Article initialement publié sur Le Comptoir

 

Le 75e anniversaire de la libération du camp d’extermination d’Auschwitz nous donne l’occasion de revenir sur la notion, si célèbre et souvent galvaudée, de « banalité du mal » établie par la philosophe Hannah Arendt dans son ouvrage « Eichmann à Jérusalem ». Ce concept désigne une capacité à commettre des crimes (parfois monstrueux) qui n’est ni exceptionnelle ni pathologique, mais provient d’un effacement radical de la personnalité et d’une obéissance aveugle à l’autorité.

 

hannah-arendt.jpgEn 1963, Hannah Arendt est engagée par The New Yorker pour suivre le procès du criminel nazi Adolf Eichmann à Jérusalem.
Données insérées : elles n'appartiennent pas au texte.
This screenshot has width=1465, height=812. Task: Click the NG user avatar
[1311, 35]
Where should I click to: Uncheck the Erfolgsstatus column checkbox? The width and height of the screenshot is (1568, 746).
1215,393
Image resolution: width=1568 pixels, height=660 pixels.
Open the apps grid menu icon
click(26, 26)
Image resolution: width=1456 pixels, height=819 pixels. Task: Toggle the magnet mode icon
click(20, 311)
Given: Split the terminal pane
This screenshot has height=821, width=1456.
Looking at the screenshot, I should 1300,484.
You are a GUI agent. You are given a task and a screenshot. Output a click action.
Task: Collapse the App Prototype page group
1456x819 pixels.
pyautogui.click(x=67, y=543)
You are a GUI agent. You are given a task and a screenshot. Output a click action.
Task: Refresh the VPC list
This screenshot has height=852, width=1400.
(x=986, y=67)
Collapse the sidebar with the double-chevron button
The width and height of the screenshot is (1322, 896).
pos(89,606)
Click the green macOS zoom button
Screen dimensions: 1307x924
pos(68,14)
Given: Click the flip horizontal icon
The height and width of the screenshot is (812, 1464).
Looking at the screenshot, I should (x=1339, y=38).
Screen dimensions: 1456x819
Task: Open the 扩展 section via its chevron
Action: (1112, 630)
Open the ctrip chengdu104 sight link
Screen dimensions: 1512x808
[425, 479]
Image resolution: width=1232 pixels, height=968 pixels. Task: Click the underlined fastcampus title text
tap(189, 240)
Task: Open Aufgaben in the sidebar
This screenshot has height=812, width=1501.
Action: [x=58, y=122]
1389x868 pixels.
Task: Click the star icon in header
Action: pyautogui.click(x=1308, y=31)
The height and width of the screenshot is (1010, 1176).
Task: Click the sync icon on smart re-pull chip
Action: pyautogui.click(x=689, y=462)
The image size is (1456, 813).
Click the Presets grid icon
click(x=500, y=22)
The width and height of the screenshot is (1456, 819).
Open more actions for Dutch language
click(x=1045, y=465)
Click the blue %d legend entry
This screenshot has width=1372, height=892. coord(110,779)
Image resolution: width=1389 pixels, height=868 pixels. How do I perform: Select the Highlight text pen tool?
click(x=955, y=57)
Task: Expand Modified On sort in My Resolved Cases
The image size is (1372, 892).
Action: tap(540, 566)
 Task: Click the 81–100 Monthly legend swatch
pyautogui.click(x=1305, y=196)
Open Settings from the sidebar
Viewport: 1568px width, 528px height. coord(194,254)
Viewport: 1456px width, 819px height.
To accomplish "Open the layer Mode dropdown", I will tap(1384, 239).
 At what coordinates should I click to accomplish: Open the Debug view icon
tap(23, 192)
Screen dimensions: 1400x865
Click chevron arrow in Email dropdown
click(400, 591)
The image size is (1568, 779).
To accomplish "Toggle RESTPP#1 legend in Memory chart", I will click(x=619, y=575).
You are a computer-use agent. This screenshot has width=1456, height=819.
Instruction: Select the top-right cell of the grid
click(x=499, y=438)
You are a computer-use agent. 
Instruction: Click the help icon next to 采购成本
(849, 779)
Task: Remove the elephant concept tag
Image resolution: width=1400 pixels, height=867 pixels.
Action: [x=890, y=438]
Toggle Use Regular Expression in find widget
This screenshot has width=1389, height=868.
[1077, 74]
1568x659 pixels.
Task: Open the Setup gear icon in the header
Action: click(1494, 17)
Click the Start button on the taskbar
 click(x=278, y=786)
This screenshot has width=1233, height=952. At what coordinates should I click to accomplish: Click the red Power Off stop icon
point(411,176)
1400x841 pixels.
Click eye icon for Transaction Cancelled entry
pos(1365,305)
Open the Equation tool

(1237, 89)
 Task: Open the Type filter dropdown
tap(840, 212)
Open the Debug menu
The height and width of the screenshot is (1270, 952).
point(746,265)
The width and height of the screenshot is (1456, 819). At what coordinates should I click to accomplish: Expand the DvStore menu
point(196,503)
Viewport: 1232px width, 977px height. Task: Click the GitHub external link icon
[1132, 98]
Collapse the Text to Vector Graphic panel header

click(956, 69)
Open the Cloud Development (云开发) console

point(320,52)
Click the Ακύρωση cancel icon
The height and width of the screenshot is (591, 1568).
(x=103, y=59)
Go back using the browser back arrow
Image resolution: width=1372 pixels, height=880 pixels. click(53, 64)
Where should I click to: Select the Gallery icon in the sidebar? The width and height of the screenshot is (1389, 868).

Le livre qu’elle en tire, Eichmann à Jérusalem, est sous-titré Rapport sur la banalité du mal. Elle n’emploie pourtant cette notion que dans une seule occurrence, hautement évocatrice. Ayant rapporté, de façon presque sarcastique, les paroles creuses et toutes faites du condamné avant sa pendaison – jusqu’alors, il ne pouvait se défaire des stéréotypes d’un langage qui le coupait de la réalité – elle conclut par ces mots : « Comme si, en ces dernières minutes, il résumait la leçon que nous a apprise cette longue étude sur la méchanceté humaine – la leçon de la terrible, de l’indicible, de l’impensable banalité du mal. »

 

D’aucuns ont reproché à Arendt son ton et son ironie à l’égard d’un homme que l’on aurait pu croire animé par les plus féroces appétits de la haine et de la cruauté, mais elle touchait juste : aux yeux de tous, Eichmann est apparu comme une personnalité ordinaire, fade et insignifiante, une espèce de marionnette tragi-comique dans son inconsistance et que rien n’aurait conduit à prendre au sérieux s’il n’avait été l’un des principaux organisateurs de la Solution finale (« Endlösung« ). C’est cet écart effrayant entre la médiocrité de l’homme et la monstruosité de ses crimes que désigne la « banalité du mal ».